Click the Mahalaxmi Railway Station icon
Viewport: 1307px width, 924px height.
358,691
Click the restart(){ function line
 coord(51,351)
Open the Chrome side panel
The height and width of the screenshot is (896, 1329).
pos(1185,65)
^^^^^^^^^^^^^^^^
▶ **Directions for this task**
Render every line of the material above as a Markdown table, with a No. column numbering the lines and a Text column holding each one. Leave out any blank lines.

▶ **Correct answer**
| No. | Text |
|---|---|
| 1 | Click the Mahalaxmi Railway Station icon |
| 2 | Viewport: 1307px width, 924px height. |
| 3 | 358,691 |
| 4 | Click the restart(){ function line |
| 5 |  coord(51,351) |
| 6 | Open the Chrome side panel |
| 7 | The height and width of the screenshot is (896, 1329). |
| 8 | pos(1185,65) |